Pouvez-vous reproduire mot pour mot le passage de l'article sur le massacre du stade de Conakry qui va de « Le 28 septembre, les » à « à l'élection présidentielle. » ?

§ **TEXTE DE LA PAGE**
===

La Commission d'enquête sur le massacre du 28 septembre au stade de Conakry a rendu un rapport accablant pour les plus hautes autorités guinéennes, qu'elle accuse de crimes contre l'humanité justifiant la saisine de la Cour pénale internationale (CPI).

«Il est raisonnable de conclure que les crimes perpétrés le 28 septembre 2009 et les jours suivants peuvent être qualifiés de crimes contre l'humanité», affirme le rapport de cette Commission internationale nommée par l'ONU, publié lundi et transmis au Conseil de sécurité.

Le 28 septembre, les forces de défense et de sécurité avaient battu, poignardé et tué par balles des opposants au régime militaire, rassemblés dans le plus grand stade de Conakry pour réclamer que le président autoproclamé depuis décembre 2008, le capitaine Dadis Camara, ne se présente pas à l'élection présidentielle.

===

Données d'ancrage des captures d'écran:
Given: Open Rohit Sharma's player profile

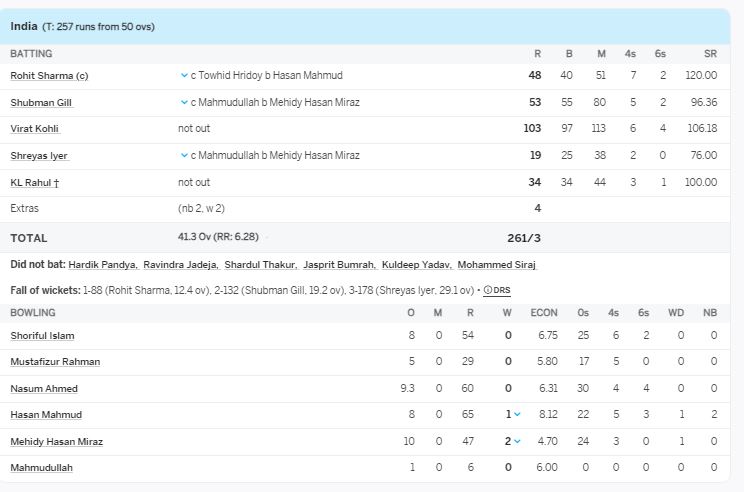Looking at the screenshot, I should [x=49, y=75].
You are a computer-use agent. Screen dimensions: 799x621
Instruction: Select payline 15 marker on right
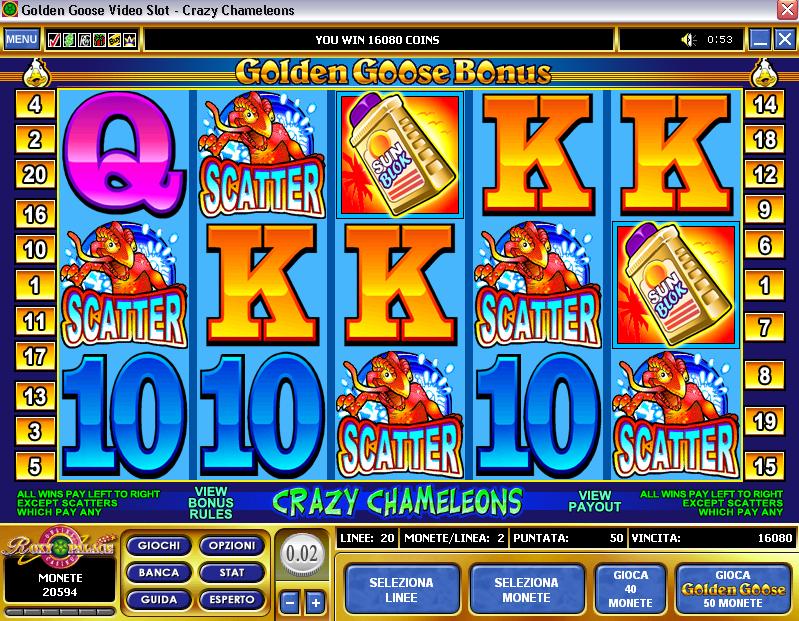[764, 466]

===

§ **SOLUTION DU PROBLÈME**
Le 28 septembre, les forces de défense et de sécurité avaient battu, poignardé et tué par balles des opposants au régime militaire, rassemblés dans le plus grand stade de Conakry pour réclamer que le président autoproclamé depuis décembre 2008, le capitaine Dadis Camara, ne se présente pas à l'élection présidentielle.